New York Daily News

STANDIN’ TALL IN EAST

Stanton, Judge provide ‘O’ as Yankees tie Red Sox for first

- JOHN HARPER

On the night of April 20 the Yankees fell to 9-9, which added up to 7½ games out of first place, and, be honest, fans, with the Red Sox at 17-2 at the time you would have settled for getting to within striking distance by, say, Memorial Day. Yet here they were, pulling dead even with the Sox into first place on May 8, and suffice it to say you could have gotten better odds on Joe Kelly getting cheered here in his first appearance in the Bronx since igniting the brawl in Boston last month by drilling Tyler Austin in the back.

Such was the unlikely nature of this crazy-hot roll the Yankees are on, which has now stretched to 16 wins in 17 games with Tuesday night’s 3-2 thriller over the Red Sox at the Stadium.

And when you factor in that they’ve played their last 11 games against the Angels, Astros, Indians, and now the Sox, it sounds practicall­y impossible.

Yet the Yankees aren’t taking any bows, they made that clear after the win.

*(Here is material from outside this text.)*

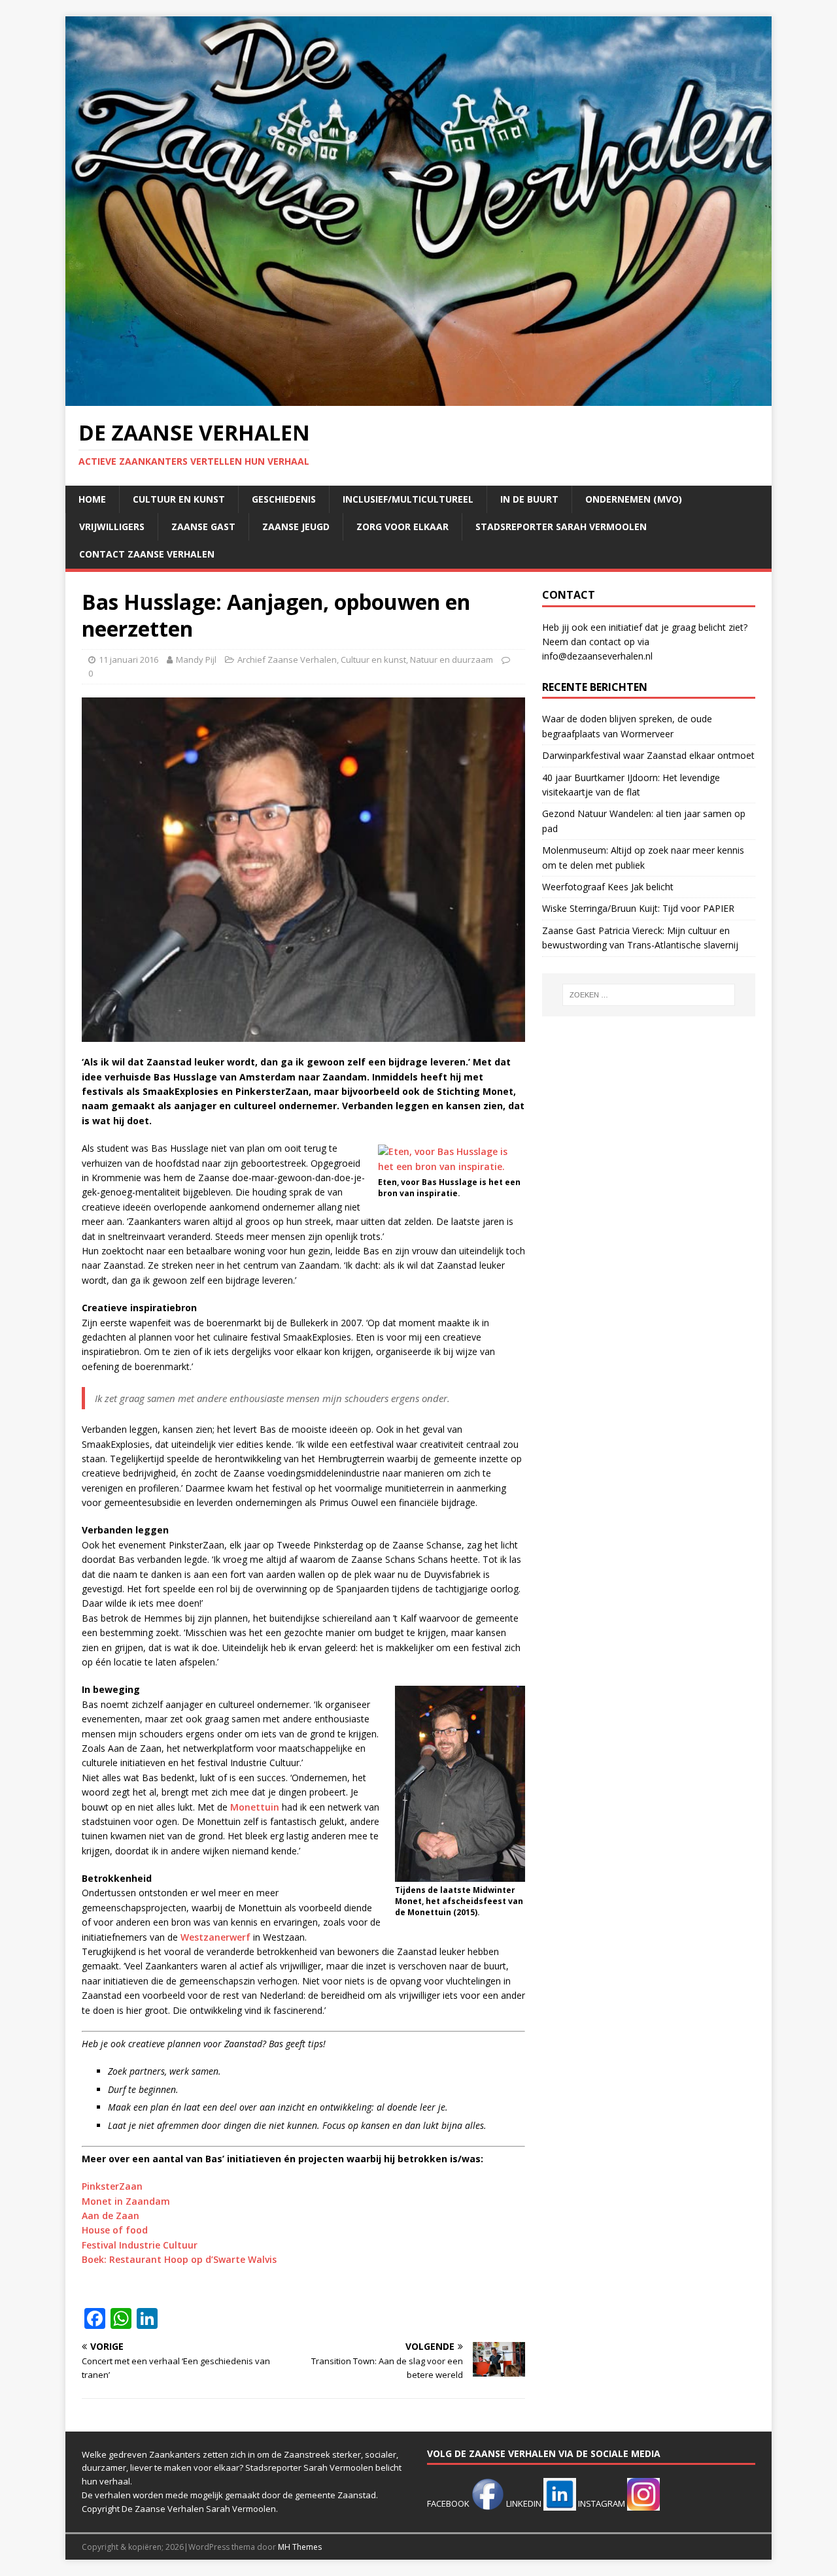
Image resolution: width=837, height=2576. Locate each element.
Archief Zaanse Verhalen (287, 659)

“It’s blinders on,” was the way Aaron Boone put it. “Go out and win the next game.”

As it should be. If anything, the hard-fought win over the Red Sox, in a game that was tied 2-2 in the eighth inning, was a reminder the work is really just starting Boone’s ballclub.

For while there was no hint of a carryover from the Boston brawl, other than Kelly getting soundly booed when he relieved in the eighth inning, there was more evidence this could be a division race for the ages between the two teams that currently have the best records in the majors.

The Stadium was rocking all night, as Giancarlo Stanton had a breakthrou­gh night with the fans by hitting two solo home runs, and by the seventh there was a playoff-like tension as Aaron Judge set off pandemoniu­m with his tie-breaking single off, yep, Public Enemy No. 1 on the mound.

At some point about then, Boone noticed how loud and frenzied the Stadium had become, and he leaned over so his coaches could hear him and said: “I forgot how much fun these games were,” he said. Boone would know, of course, having secured his place in Yankee lore with that ALCS-clinching home run off Tim Wakefield in 2003, when this rivalry was exploding with intensity the players and managers couldn’t even quite describe or believe.

We may not be headed for quite that level again, unless villains on the level of Pedro Martinez, Curt Schilling and Alex Rodriguez emerge.

Kelly and Austin, the principals in the brawl at Fenway, don’t exactly qualify, but certainly there is potential for more bad blood and, at the very least, plenty more of this high-intensity baseball, for these teams are surely destined to deliver a memorable race.

If the Yankees are going to prevail, there will have to be more nights like this, when their Twin Titans prove to be the difference — Stanton with his home runs, Judge with his clutch single.

After all, the Yankees lead the majors in runs scored, and they’re tied for second in home runs, and nights like this are exactly why they traded for Stanton, when he shows off his talent by hitting home runs down

each line, tomahawkin­g a breaking ball to left, slashing an up-and-away fastball to right.

And yet the truth is the Yankees continue to lay waste to the best teams in the American League mostly because their starting pitching is proving to be dominant in a way nobody expected this season.

Luis Severino is the exception, coming off his No. 3 finish in the AL Cy Young Award voting last season, and he is living up to his ace status, pitching to a 2.21 ERA after going six-plus innings on Tuesday night, racking up 11 strikeouts.

On this night Severino wasn’t as dominant as his previous start, when he went the distance in shutting out the mighty Astros, but if not for some shaky defense, including Gary Sanchez’s failure to block a third strike on a ball in the dirt, he might well have thrown seven scoreless innings.

Yet he continued this run of great pitching from Yankee starters, as they’ve put up a 1.87 ERA over these last 17 games.

Meanwhile, David Price was scratched from his scheduled Wednesday start due to numbness in his pitching hand, the same problem that forced him out of his start in Boston last month against the Yankees.

Of course, that’s probably anything but a break for the Yankees, the way they’ve owned Price over the years, but it could still be significan­t blow to the Red Sox.

Somehow, you just know most of these Rivalry games this season are going to come down to moments like this one did, with the crowd howling angrily at Kelly and Judge lining a basesloade­d single that proved to be the difference.

“It was a fun atmosphere,” Judge said. “It’s fun to win one like that.”

Chances are the Yankees barely remember what it’s like to lose these days. Little more than two weeks after the Red Sox threatened to run away and hide, they moved into a first place tie. Nobody would have believed they could do it by May 8th.